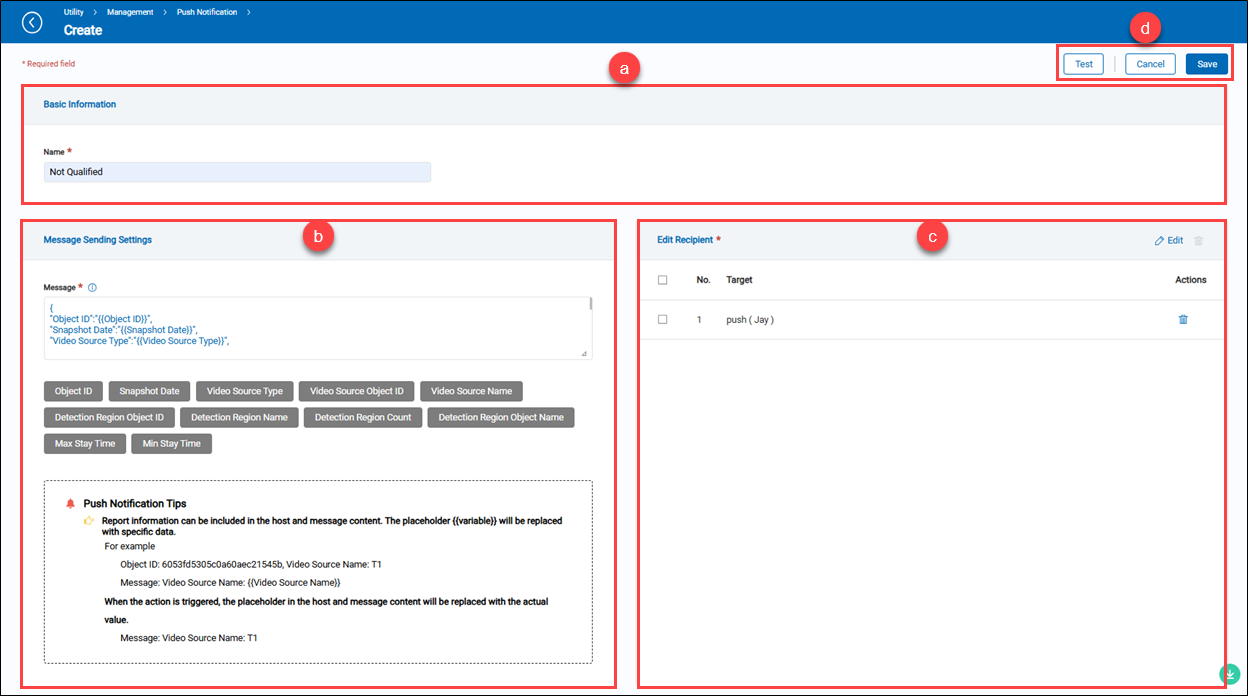This screenshot has height=696, width=1248.
Task: Cancel the notification creation
Action: pyautogui.click(x=1150, y=64)
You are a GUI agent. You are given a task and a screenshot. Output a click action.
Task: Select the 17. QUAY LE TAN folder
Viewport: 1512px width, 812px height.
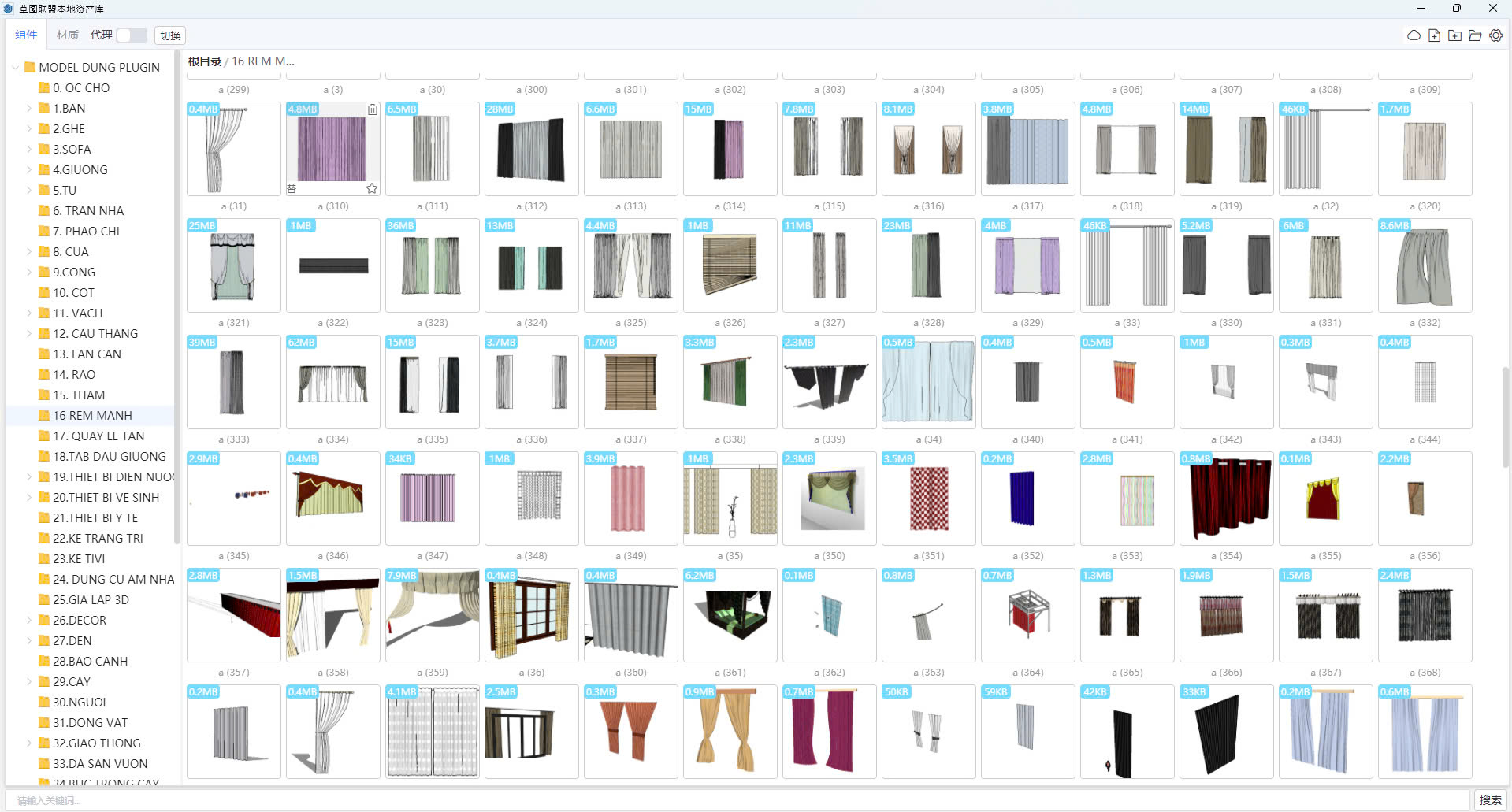pyautogui.click(x=98, y=436)
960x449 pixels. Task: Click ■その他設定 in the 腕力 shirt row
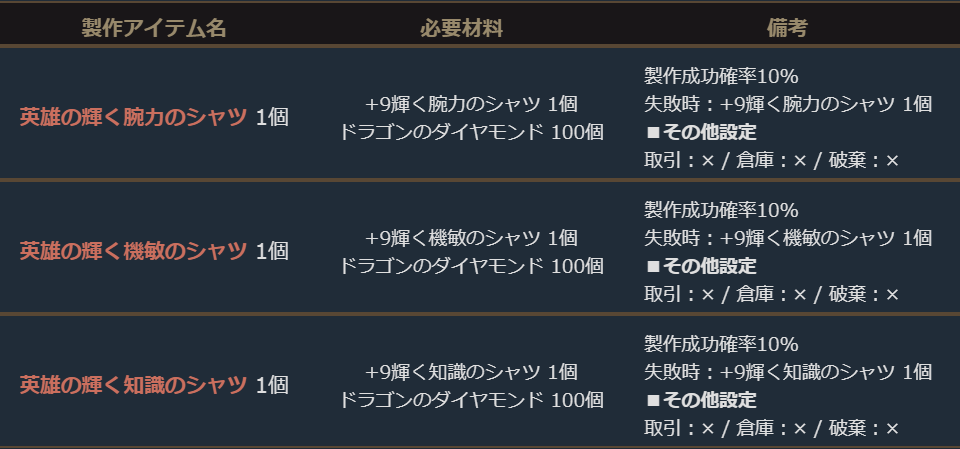(x=701, y=132)
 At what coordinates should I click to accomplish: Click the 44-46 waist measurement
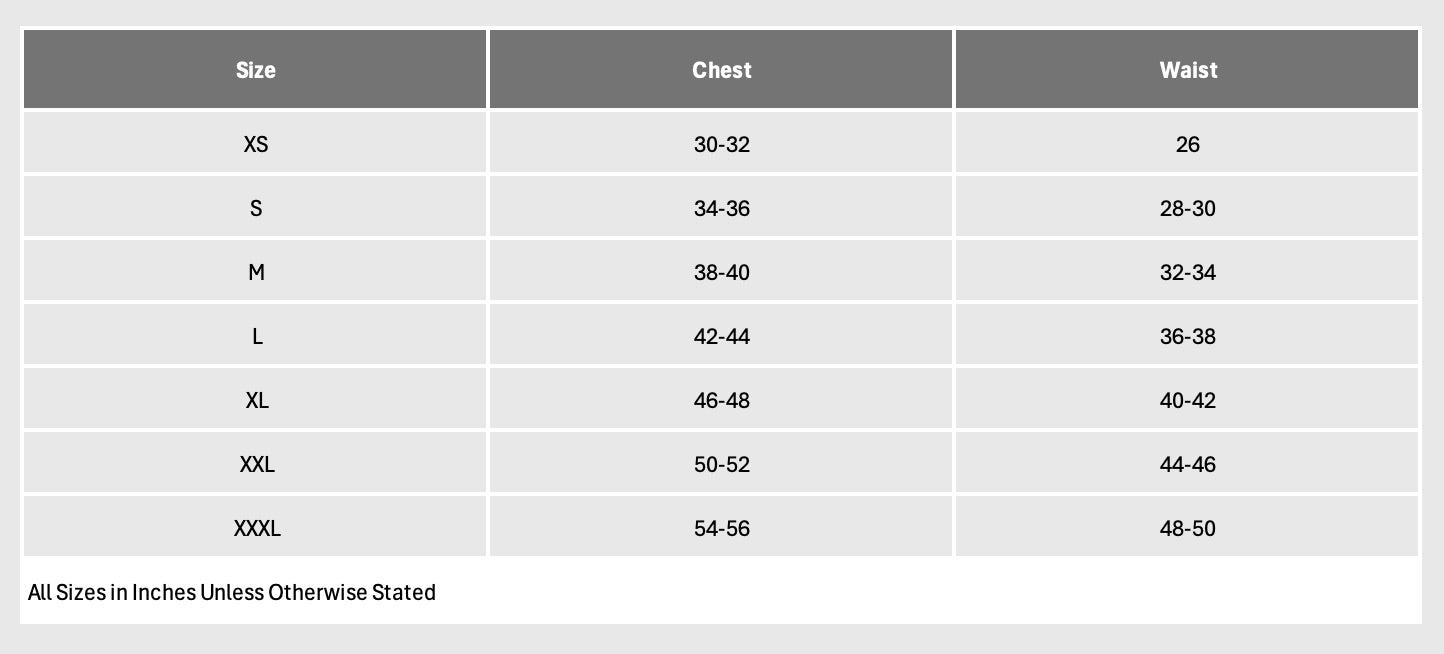1188,464
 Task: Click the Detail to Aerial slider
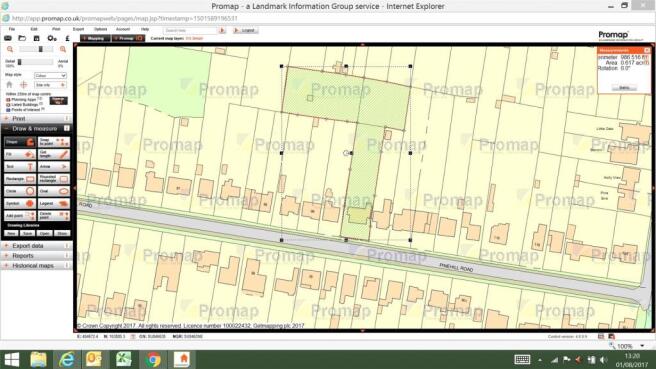point(36,62)
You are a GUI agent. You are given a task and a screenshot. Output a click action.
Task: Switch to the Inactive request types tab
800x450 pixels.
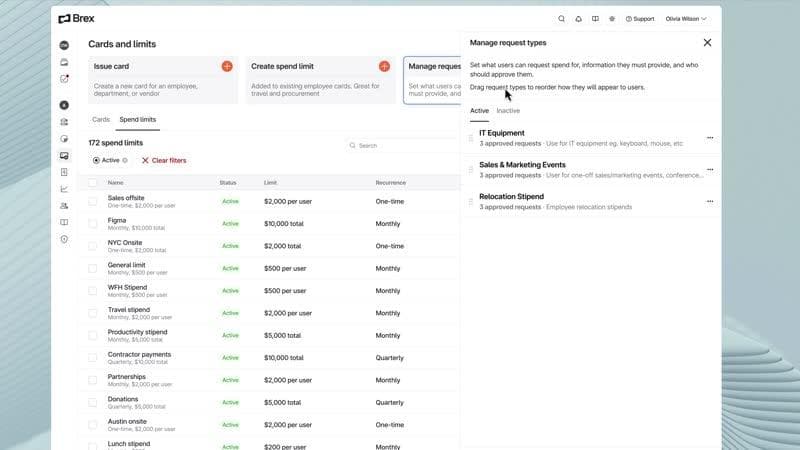point(508,111)
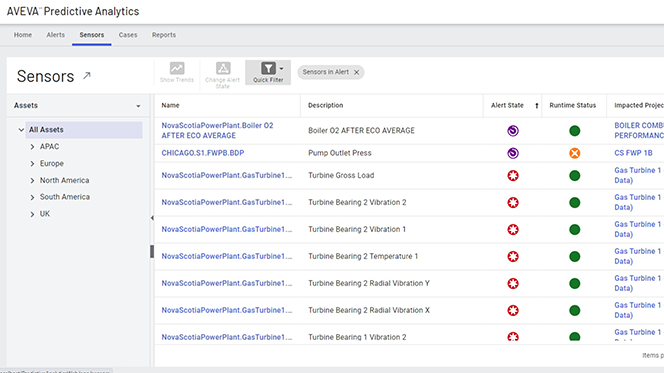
━━━
| Task instructions |
Transcribe only the lines from the one holding "Viewport: 1512px width, 812px height." through the last line of the listing above, inclusive, and do not include the pictures.

| Answer for the task |
Viewport: 1512px width, 812px height.
pyautogui.click(x=98, y=436)
960x449 pixels. Task: Click ■その他設定 in the 腕力 shirt row
(x=701, y=132)
 At what coordinates should I click to accomplish: Click the 44-46 waist measurement
1188,464
 Task: Click the Detail to Aerial slider
point(36,62)
You are a GUI agent. You are given a task and a screenshot. Output a click action.
Task: Switch to the Inactive request types tab
800x450 pixels.
point(508,111)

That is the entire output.